> _Votre objectif_: Pour chaque affirmation ci-dessous, dites si elle concorde avec la chronologie sur le cardinal Pell, en répondant par oui ou par non et en citant mot pour mot le passage qui tranche. (a) En 1996, Mgr Pell était archevêque de Sydney. (b) L'application du protocole de la "Melbourne Response" revient à trois entités. (c) L'enquête menée en 2002 a abouti à un procès.

> _Extrait du texte_:
____

2017-07-25 19:46:00

Le cardinal Pell face à la justice australienne : chronologie de l'enquête


(RV) Le cardinal George Pell, préfet du Secrétariat pour l'Économie, est appelé à comparaître ce mercredi 26 juillet 2017 devant un Tribunal de Melbourne, dans le cadre d'une affaire d'abus sexuels sur mineurs.

Voici quelques points de repère au sujet de l'attitude du cardinal Pell face à la pédophilie depuis la révélation des affaires ayant impliqué le clergé australien dans les années 1990.

1996

Mgr George Pell, alors archevêque de Melbourne, sollicité par des responsables politiques, des juges et des fonctionnaires locaux, avait établi un protocole pour enquêter sur les abus sexuels commis par des prêtres, des religieux et des membres du personnel laïc, afin d’assister et d’indemniser les victimes. Trois entités sont alors formées, dans le cadre de cette démarche appelée la "Melbourne Response". L’application du protocole est confiée à trois entités : un groupe de commissaires indépendants chargés de recueillir et de vérifier les dénonciations, un centre d’écoute, et un panel juridique pour l’indemnisation des victimes.

2002

Nommé archevêque de Sydney en 2001, Mgr Pell est l’objet d’une enquête pour des abus sexuels présumés commis sur un enfant 40 ans auparavant. L’enquête sera classée sans suite après quelques semaines. En commentant l’affaire, le prélat affirmera avoir vécu un moment terrible, mais avoir été très aidé par la foi.

____

> _Entrées répertoriées_:
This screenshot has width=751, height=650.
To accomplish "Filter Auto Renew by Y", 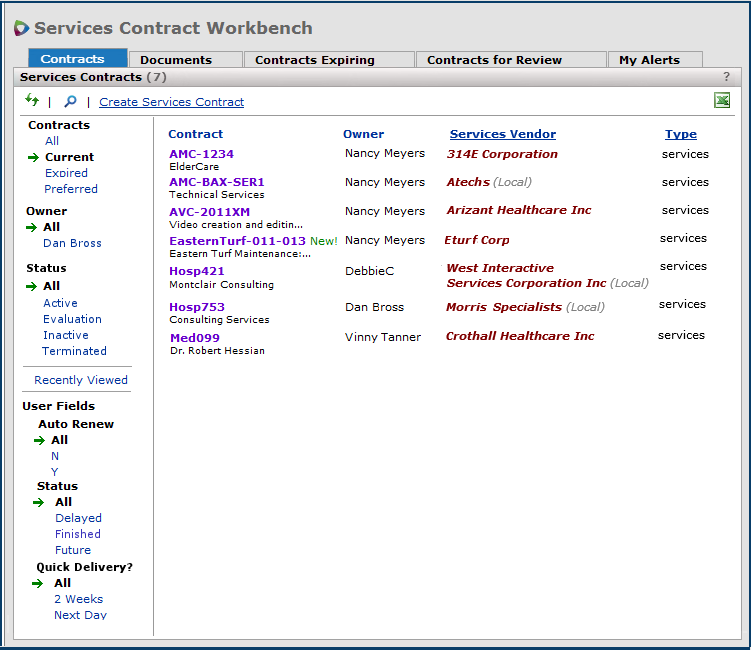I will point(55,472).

____

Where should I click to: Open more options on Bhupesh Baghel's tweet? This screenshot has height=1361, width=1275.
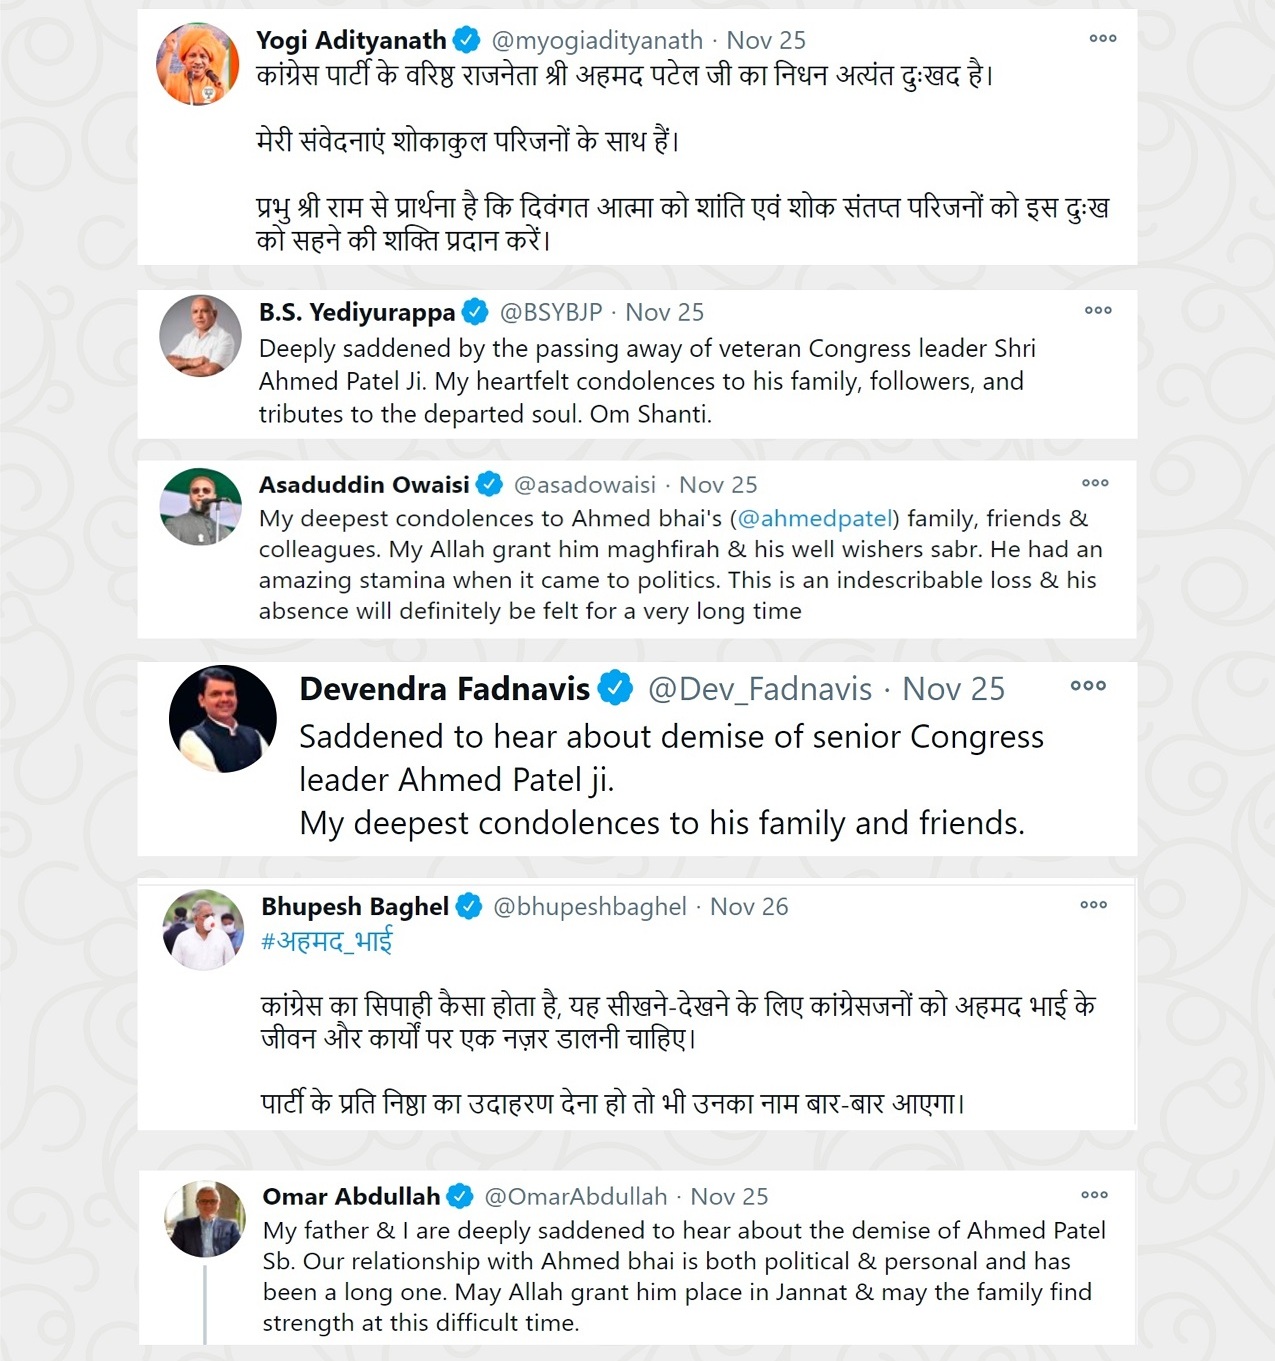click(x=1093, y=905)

____

> _En réponse_:
(a) Non : « Mgr George Pell, alors archevêque de Melbourne ».
(b) Oui : « L’application du protocole est confiée à trois entités ».
(c) Non : « L’enquête sera classée sans suite après quelques semaines. »